Vida positiva Mario Silvio trabalhava no hospital de Lençóis quando ouviu médicos discutindo sobre o que chamavam de câncer gay. Na pequena cidade de Lençóis Paulista, cinco mortes haviam sido atribuídas à AIDS. “A primeira vez, eu soube do moço, que morava aqui em Lençóis, de família abastada e até hoje eles não aceitam que o irmão morreu de AIDS. Eu conheci um médico de Botucatu que fez os testes no meu braço e nas minhas costas para o grau da minha imunidade. Até aí estava tudo bem... Depois disso foi crescendo na cidade o câncer gay.” O preconceito que sofreu na época em que assumiu a homossexualidade não é nada se comparado às formas que as pessoas o atacaram porque tinham medo da doença: “Eu e um amigo passávamos na rua e falavam: ‘aidético, outdoor da AIDS’. Era coisa é pesada mesmo. Uma vez morreu um paciente no hospital e eu fiquei horrorizado com a forma que ele morreu. Não tinha remédio e a única prevenção

que tinha era a camisinha, mas ninguém usava, até hoje não usa. Um amigo meu, da farmácia, jogou um lote enorme fora porque estava vencido, jogou fora porque ninguém compra camisinha.” Mario Silvio contraiu o vírus através de uma relação desprotegida. Mesmo sabendo dos riscos e da forma de contágio, relata uma noite de loucura que o levou à doença. “Sabe um cacho de abelha Europa? Daquelas que três picadas matam? Tinha um cacho lá. Eu sabia que eu não podia mexer.

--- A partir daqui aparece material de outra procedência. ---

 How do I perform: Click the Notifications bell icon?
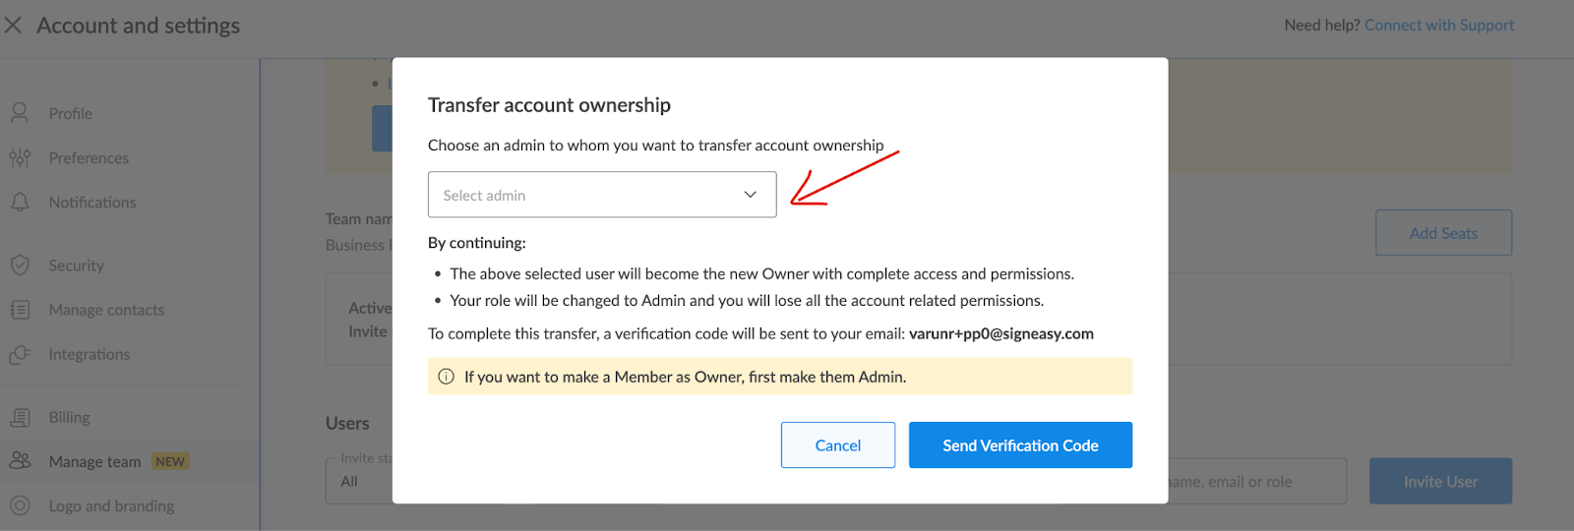pyautogui.click(x=20, y=202)
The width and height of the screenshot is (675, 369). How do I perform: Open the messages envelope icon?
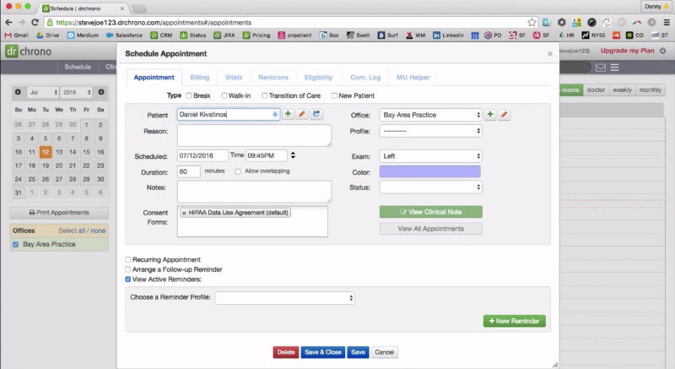(600, 67)
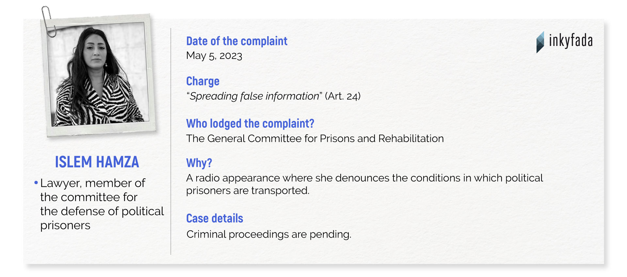Click the lawyer role description text
627x277 pixels.
pos(102,204)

E numa noite de loucura total eu transei com ele sem camisinha, porque ninguém achava a camisinha no quarto. Então eu pensei que uma vez não pegava.” O vírus ficou inoculado por dois anos. Mario Silvio descobriu porque sofreu um AVC (Acidente Vascular Cerebral), um quadro médico que não tem nenhuma relação com a Aids, e um dos médicos sugeriu um teste para HIV. “Quando ele veio com a resposta, eu sabia que tinha sido aquela noite, uma única vez. Depois eu tive outro AVC, mas não tive doenças oportunistas, porque o AVC é um caso isolado.” Depois dos dois AVCs, Mario Silvio ainda teve um diagnóstico de neurotoxoplasmose e de câncer nas costas. “Um médico de Botucatu disse que meu caso era improvável, por eu continuar falando e lúcido.”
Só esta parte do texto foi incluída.